- Your goal
For the word "computer", state how many lines of the records include it, with no other text.

= Beginning of Section =

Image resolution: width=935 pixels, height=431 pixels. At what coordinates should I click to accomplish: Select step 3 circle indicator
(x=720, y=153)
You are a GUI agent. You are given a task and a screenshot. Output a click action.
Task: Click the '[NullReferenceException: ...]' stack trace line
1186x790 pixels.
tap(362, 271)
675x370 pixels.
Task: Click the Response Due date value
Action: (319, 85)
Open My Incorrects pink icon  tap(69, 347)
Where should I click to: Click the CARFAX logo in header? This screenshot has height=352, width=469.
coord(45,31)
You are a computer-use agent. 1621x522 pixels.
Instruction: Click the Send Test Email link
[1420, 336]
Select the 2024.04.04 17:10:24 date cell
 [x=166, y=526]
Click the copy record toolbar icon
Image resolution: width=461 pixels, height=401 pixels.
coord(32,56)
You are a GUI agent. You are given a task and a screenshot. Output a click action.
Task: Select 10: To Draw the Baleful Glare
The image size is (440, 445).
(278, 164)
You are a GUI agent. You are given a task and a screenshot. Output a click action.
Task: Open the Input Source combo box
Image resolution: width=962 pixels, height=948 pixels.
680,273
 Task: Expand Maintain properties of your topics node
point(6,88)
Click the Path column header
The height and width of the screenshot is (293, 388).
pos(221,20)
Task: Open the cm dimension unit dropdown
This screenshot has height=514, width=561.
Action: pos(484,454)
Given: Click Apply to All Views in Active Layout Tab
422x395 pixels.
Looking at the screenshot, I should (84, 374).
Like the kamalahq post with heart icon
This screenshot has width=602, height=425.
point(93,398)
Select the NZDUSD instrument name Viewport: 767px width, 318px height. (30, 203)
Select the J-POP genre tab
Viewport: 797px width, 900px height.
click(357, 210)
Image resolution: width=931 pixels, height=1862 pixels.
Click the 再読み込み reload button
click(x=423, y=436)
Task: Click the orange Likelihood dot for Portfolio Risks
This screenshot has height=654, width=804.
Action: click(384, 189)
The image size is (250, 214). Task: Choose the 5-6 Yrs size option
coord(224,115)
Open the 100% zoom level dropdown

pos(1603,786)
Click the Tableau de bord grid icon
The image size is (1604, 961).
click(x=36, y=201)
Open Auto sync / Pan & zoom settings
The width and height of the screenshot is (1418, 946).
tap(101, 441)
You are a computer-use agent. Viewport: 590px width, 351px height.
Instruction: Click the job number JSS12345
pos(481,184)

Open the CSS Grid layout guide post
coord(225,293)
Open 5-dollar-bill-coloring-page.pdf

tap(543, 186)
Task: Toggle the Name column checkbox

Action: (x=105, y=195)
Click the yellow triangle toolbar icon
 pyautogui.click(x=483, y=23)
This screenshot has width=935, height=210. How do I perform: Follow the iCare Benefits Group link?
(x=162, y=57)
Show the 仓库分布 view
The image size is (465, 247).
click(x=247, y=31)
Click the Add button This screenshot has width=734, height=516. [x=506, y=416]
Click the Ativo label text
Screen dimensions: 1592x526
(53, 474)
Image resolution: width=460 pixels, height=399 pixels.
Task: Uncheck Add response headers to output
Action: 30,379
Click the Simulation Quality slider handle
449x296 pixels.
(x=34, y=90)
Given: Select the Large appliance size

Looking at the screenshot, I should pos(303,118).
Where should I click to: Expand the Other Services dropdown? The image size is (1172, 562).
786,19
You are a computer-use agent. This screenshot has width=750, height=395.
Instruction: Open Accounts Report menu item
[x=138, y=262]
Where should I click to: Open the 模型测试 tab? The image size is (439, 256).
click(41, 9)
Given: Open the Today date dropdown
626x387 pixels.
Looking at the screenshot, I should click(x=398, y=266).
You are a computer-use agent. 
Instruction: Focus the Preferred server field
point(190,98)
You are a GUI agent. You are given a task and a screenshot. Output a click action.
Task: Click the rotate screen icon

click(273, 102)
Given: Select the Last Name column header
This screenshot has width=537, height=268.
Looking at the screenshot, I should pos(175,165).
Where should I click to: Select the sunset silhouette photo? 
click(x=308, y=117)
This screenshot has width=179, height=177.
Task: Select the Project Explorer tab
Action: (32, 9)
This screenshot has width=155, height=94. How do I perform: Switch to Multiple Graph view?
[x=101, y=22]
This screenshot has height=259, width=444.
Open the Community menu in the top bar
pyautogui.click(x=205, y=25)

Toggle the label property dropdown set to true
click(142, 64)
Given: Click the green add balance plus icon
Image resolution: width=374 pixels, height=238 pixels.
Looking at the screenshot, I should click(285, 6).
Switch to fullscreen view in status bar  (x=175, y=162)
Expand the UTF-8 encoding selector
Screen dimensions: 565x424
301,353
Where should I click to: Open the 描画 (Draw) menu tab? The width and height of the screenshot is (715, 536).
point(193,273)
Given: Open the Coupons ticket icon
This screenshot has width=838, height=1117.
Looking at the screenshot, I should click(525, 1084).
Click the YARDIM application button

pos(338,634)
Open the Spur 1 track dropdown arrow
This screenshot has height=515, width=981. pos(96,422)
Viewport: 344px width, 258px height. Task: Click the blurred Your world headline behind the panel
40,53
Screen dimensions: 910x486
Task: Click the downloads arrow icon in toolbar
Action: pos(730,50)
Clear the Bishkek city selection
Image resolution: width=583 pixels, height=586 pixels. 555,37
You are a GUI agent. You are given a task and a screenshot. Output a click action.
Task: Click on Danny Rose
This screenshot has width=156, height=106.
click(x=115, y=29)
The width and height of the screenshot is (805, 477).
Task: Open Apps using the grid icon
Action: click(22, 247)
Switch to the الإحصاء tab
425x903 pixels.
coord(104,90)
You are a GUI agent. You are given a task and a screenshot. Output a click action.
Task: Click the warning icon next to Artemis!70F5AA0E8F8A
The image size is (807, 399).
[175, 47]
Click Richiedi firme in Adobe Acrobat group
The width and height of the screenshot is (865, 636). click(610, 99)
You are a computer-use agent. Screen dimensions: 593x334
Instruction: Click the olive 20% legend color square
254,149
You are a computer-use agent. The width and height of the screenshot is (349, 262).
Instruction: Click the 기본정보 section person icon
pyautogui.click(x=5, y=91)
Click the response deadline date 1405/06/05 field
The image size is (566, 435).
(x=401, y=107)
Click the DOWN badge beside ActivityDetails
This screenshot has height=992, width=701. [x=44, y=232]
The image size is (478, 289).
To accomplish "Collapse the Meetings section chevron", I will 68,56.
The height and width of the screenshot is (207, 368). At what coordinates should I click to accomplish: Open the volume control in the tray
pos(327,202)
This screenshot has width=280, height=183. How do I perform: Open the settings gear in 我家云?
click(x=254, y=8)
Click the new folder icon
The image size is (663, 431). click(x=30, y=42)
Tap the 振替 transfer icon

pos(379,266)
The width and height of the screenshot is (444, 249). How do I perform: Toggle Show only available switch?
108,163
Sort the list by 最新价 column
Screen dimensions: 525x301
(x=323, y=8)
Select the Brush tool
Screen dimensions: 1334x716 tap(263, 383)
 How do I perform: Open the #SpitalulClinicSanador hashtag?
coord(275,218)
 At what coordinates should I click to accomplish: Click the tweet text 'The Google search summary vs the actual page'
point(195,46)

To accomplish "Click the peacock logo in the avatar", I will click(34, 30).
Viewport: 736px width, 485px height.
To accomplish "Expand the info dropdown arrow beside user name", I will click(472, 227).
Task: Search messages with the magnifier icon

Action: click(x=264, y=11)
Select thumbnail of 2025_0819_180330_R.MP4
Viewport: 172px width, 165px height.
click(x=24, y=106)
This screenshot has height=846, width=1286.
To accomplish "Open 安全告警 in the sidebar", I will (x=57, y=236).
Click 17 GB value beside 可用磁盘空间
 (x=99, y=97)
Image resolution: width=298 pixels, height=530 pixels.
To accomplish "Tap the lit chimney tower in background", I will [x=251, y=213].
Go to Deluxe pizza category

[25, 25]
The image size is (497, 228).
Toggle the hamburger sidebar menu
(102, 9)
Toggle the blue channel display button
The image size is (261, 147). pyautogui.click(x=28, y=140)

= End of Section =

- Exercise result
6